Die Tagung wurde von einer ganztägigen Exkursion durch das Glatzer Land und die böhmische Nachbarregion umrahmt. Durch die exzellente Gestaltung seitens der Mitarbeiter des Oberschlesischen Landesmuseums zu Ratingen (Hösel), Dr. Stephan Kaiser und Milena Iskrzycka, konnten sich die Tagungsteilnehmer ein Bild von der Vielseitigkeit und Schönheit der Region machen. Exkursionsziele waren die Schlossanlage in Grafenort, die Kirche in Rengersdorf, die Stadt Glatz, der Wallfahrtsort Albendorf sowie das Benediktinerkloster im böhmischen Braunau. Zur Verdeutlichung der Kurregion wurde auf dem Rückweg der Kurort Altheide angefahren. Abends kam es zu einer Diskussionsrunde mit Vertretern der lokalen Bevölkerung von Habelschwerdt. So kann seit einigen Jahren die Tendenz festgestellt werden, dass sich die Bewohner immer stärker für die Geschichte ihrer „kleinen Heimat“ interessieren. Auch wenn die meisten Familien erst nach 1945 in die Region gekommen sind, können sie sich dennoch mit der Vorkriegsgeschichte identifizieren und als die eigene betrachten. Der Umgang mit deutschen Spuren gehört heute zur Selbstverständlichkeit und wird gerne erforscht. Dennoch müssen die Glatzer strukturelle Probleme bewältigen, wozu etwa die Erwerbsmigration gehört. Viele junge Menschen wandern auf der Suche nach Arbeit ins Landesinnere oder ins Ausland aus, so dass alle Gemeinden starken Bevölkerungsrückgang beklagen. Andererseits versucht man, den Bildungs- und Tourismusbereich noch stärker zu positionieren, um zahlungswillige Gäste zu locken und Arbeitsplätze zu schaffen.
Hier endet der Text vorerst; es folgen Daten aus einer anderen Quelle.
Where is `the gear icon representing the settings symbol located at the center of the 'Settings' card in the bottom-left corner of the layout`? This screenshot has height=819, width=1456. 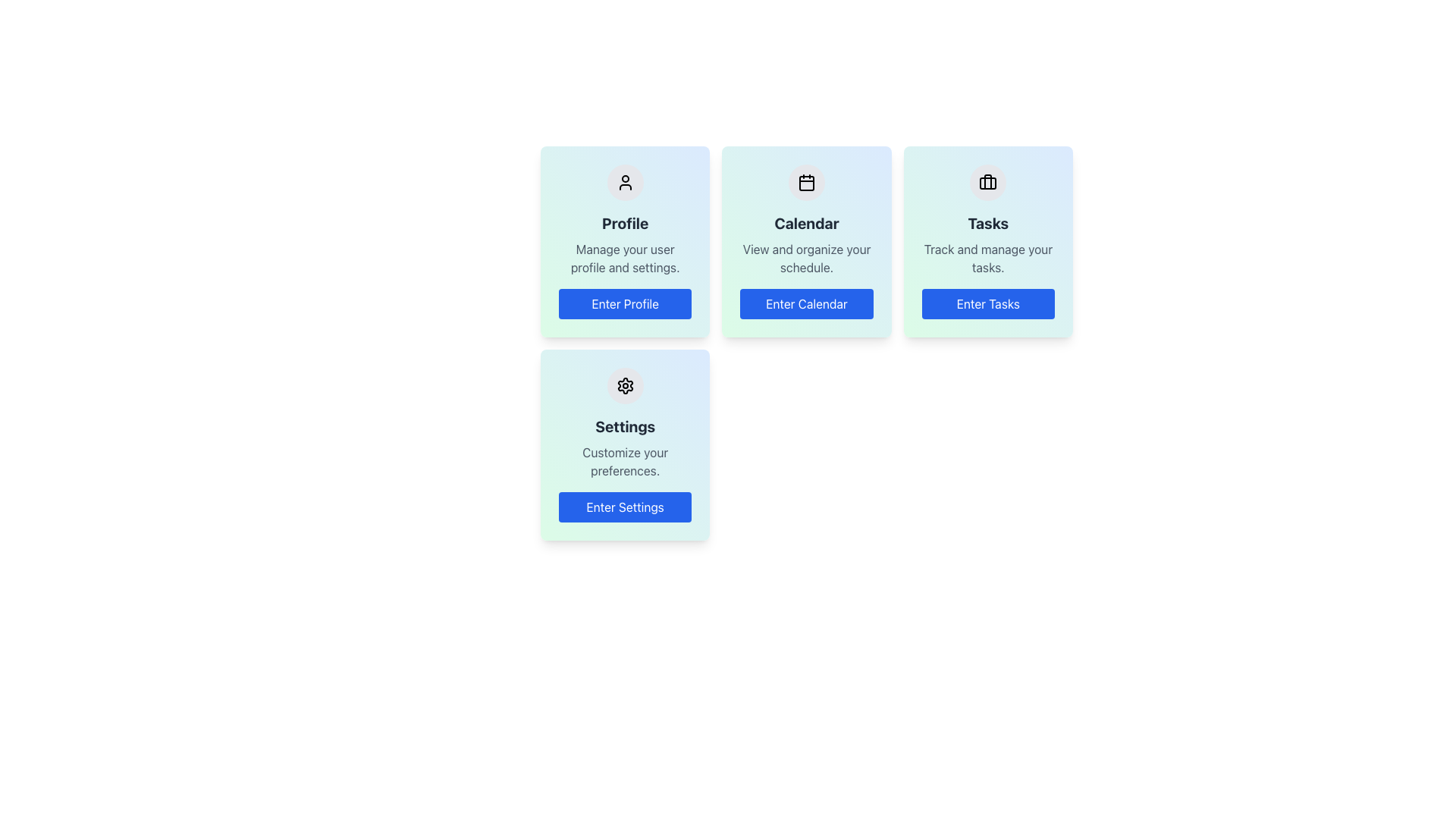 the gear icon representing the settings symbol located at the center of the 'Settings' card in the bottom-left corner of the layout is located at coordinates (625, 385).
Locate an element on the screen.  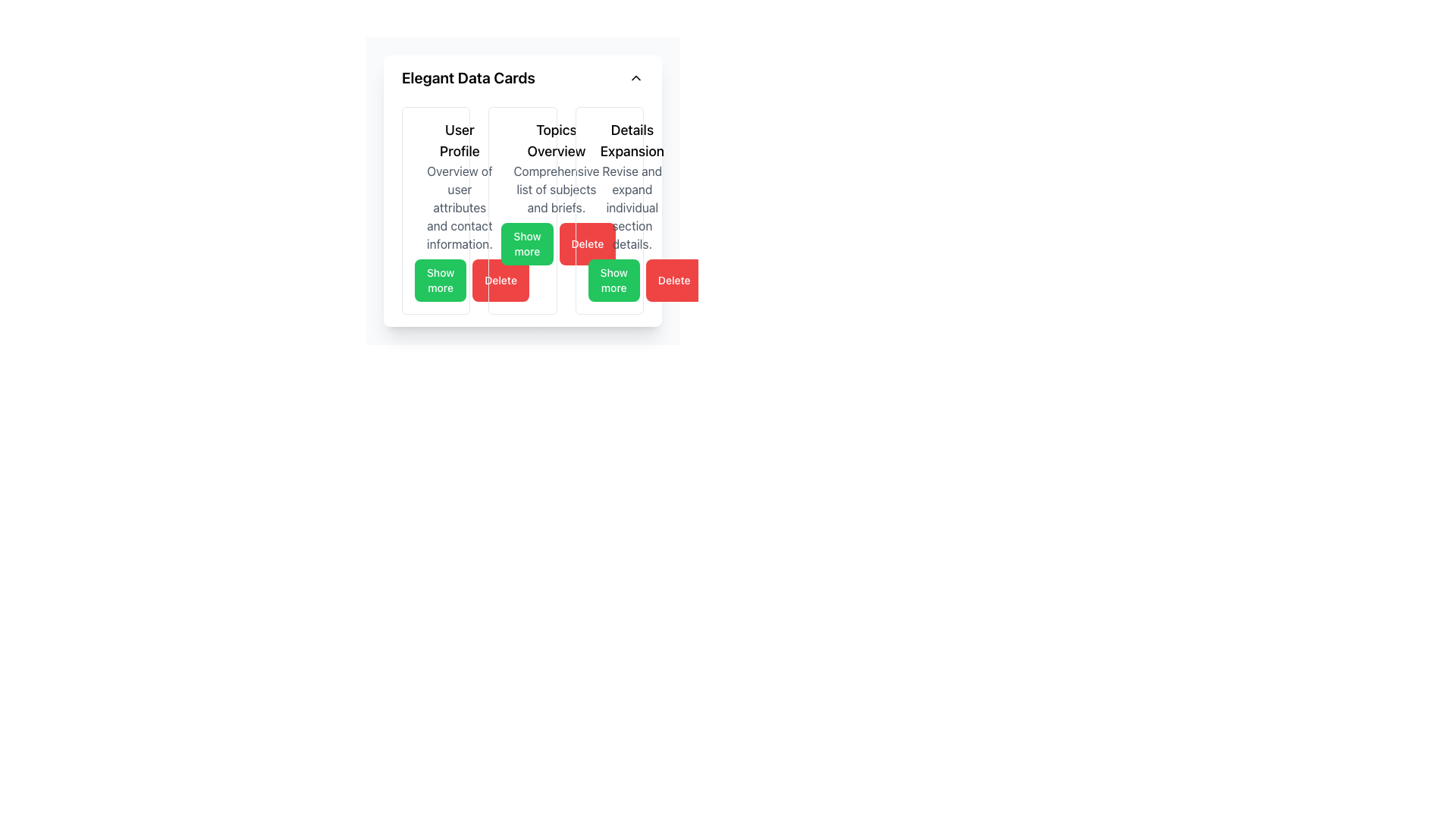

Während der Tagung konnte auch das christliche Fundament der gdpv gebührend zum Vorschein kommen. Dank der geistlichen Begleitung begann jeder Tag mit dem Morgenlob; am Sonntagmorgen feierten die Tagungsteilnehmer den Gottesdienst in der Habelschwerdter Pfarrgemeinde.
Die Organisatoren danken dem Bundesministerium für Inneres für die finanzielle Unterstützung, ohne die die Ausrichtung der Tagung nicht möglich gewesen wäre.